The Philippines’ largest budget carrier, Cebu Air said on Tuesday it is canceling all domestic and international flights starting from March 19 to April 14.

The airline, which operates under the brand Cebu Pacific, said it is supporting the Philippine government’s quarantine measures to help prevent the further spread of the coronavirus.

“We are ensuring the safety of our passengers and operations teams, in compliance with the stricter quarantine measures, land travel restrictions and regulations in place,” the carrier said in a statement.

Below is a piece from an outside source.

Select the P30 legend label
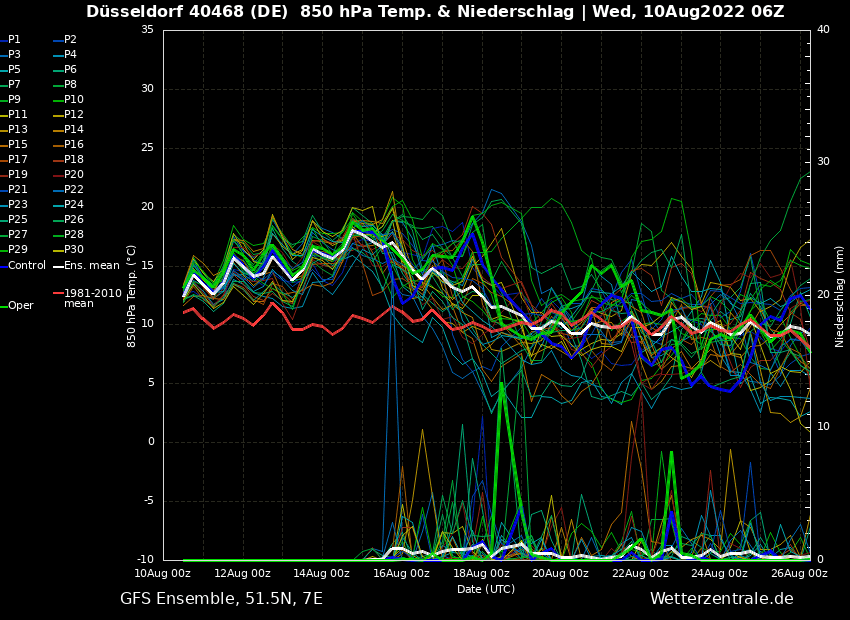Screen dimensions: 850x620 pos(74,250)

The Philippines announced strict home quarantine measures on Monday for half of its population, shut down transport networks and ordered businesses to close or operate remotely in a bid to quell rising coronavirus cases.

In a televised announcement, President Rodrigo Duterte said existing travel restrictions and containment measures were not enough to arrest the spread so it was time to lock down the country’s main island to minimise social contact and allow health workers to move quickly to control the contagion.

Duterte told mayors to act decisively to enforce quarantines and said violators of the lockdown would be arrested by police and the military and faced jail.

“Make no mistake, we are in the fight of our lives,” Duterte said.

“We are at war against a vicious and invisible enemy. One that cannot be seen by the naked eye. In this extraordinary war, we are all soldiers.”

The measures, if implemented fully, would be among the strictest in place in Asia, as the country of 107 million people tries to contain an outbreak that has seen confirmed cases rise sharply to 142 - from only three cases 10 days ago - with 12 deaths.